Introduction/Background*Endometrioid carcinoma arising in adenomyosis (EC-AIA) is a rare entity. We present a case of an advanced stage presenting with deep vein thrombosis (DVT) and visual impairment.
Methodology 42-year old patient presented to our institution, due to DVT of left femoral vein. During hospitalisation, an abdominal ultrasound showed a uterine tumour, resembling a myoma. Increased Ca 125 and Ca 15-3 were observed. No subsequent diagnostic procedures were performed, a follow up visit with personal gynaecologist was recommended. In the following weeks, she noticed visual impairment and trouble with understanding. Cranial MRI showed metastatic lesions and possible meningeal carcinosis. Patient was readmitted. Abdominal computer tomography (CT) showed a pelvic necrotic formation between right ovary and uterus, with pathologic iliac and paraaortic lymph nodes. Multidisciplinary team indicated primary debulking surgery. Before the procedure, she underwent coloscopy and gastroscopy without pathologic findings.
Median laparotomy with hysterectomy, omentectomy, appendectomy and debulking of pelvic and paraaortic lymph nodes were performed. Pathohistological report showed a necrotic tumour, originating in the myometrium on the right lateral side of the uterus and infiltrating the right salpinx and ovary. Microscopic evaluation revealed endometrioid adenocarcinoma, grade 1, originating in myometrium, without involvement of endometrium. Positive right obturator and paraaortic lymph nodes did not involve the capsule. Immunohistochemistry showed positive oestrogen and progesterone receptors and p53-wt expression. Additional genetic analysis was done, due to loss of MSH6 protein. Due to probable cranial involvement, stage was set as FIGO IVB. Subsequent treatment consisted of palliative radiotherapy of the cranium, followed by introduction of letrozole as maintenance therapy. Follow up imaging studies showed no signs of disease progression. At the last check up, the patient was in good condition, without specific complaints.

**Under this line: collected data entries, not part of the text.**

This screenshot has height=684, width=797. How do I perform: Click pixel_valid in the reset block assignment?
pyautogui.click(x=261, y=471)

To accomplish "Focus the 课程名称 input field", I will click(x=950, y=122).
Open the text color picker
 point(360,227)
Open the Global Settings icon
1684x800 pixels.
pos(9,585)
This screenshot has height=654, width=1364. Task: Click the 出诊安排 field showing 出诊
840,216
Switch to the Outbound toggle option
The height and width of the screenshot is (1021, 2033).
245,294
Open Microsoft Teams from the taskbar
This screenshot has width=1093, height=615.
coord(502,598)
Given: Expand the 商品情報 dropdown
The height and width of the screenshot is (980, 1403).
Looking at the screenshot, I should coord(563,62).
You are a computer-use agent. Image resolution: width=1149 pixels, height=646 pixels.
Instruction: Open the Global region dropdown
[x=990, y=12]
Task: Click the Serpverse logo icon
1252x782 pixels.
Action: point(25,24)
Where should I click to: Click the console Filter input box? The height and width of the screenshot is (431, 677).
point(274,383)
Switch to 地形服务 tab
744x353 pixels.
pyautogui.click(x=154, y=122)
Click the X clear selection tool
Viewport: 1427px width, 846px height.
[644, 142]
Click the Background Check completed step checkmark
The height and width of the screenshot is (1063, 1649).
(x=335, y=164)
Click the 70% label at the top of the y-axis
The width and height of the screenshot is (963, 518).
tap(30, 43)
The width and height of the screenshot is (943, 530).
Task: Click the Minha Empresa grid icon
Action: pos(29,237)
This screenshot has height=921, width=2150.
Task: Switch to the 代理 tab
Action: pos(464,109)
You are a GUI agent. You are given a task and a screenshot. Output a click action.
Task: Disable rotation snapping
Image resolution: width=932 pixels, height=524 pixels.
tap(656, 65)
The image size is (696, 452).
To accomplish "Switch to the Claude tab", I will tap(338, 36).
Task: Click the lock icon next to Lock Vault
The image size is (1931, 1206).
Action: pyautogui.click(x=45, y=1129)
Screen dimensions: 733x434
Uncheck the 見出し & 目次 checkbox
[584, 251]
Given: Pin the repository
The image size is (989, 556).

Conclusion*Mechanism of EC-AIA is not well understood. As in our case, the tumour can mimic benign uterine lesions and postpone a proper diagnosis. This can lead to advanced stage disease with uncommon clinical presentation. Few studies have described the molecular mechanism of adenomyosis formation. It has been suggested that loss of heterozygosity in the DNA mismatch repair family is associated with adenomyosis and its pathogenesis. Better understanding of the molecular and immunologic drivers of response and resistance will be critical in management of EC-AIA.